Anti-Copyright Extremists
Spotify and Anna's Archive
Spotify cried foul last week when a non-profit hacker project managed to gain access to its metadata and audio files. Spotify referred to Anna’s Archive as “anti-copyright extremists.”
Musicians might note that 87% of tracks will now receive the same payment from Anna’s Archive as they do from Spotify: zero.
Since April 2024, no track with fewer than a thousand streams a year on Spotify can claim any royalties from the platform. According to music data researchers Luminate, that’s 175.5 million tracks unaccounted to by Spotify, out of a total 202 million. Demonetizing these tracks was a unilateral decision by the platform with no approval from rights holders. It is, you might say, anti-copyright in the extreme.

Yet there is a difference between these two platforms in possession of our tracks. Spotify is a $120 billion company, with the highest paid executives in the music industry and the largest market share of audio streaming. Anna’s Archive is,
“a non-profit project with two goals:
1. Preservation: Backing up all knowledge and culture of humanity.

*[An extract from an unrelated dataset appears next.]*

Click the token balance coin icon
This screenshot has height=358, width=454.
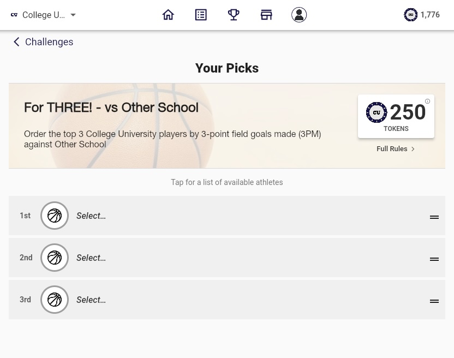410,15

2. Access: Making this knowledge and culture available to anyone in the world.”
Two anti-copyright extremists — one with a goal of profit for themselves at any cost to musicians, the other with a goal of making music available to all. You don’t have to choose, if you don’t want to. But if you did…?

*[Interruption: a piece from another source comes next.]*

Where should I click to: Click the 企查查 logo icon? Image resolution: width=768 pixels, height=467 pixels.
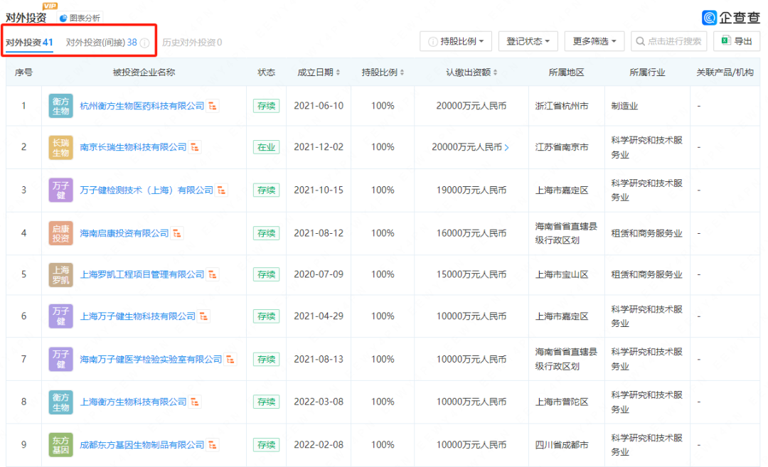(709, 18)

Listening to: whatever I damn please
Cooking: mac and cheese from Byron Coley’s recipe


A huge beef of mine is music news & reviews sites that offer up Spotify playlists embedded in their articles as a means of promoting music. The only thing this actually winds up promoting is Spotify itself. Is it too much to ask for these publications, who ostensibly are there to help promote music and musicians, to take a stand against the vehemently anti-musician Spotify? What is our best case to present to them in this matter? What can we suggest to them?
Thank you for that jaw-dropping chart..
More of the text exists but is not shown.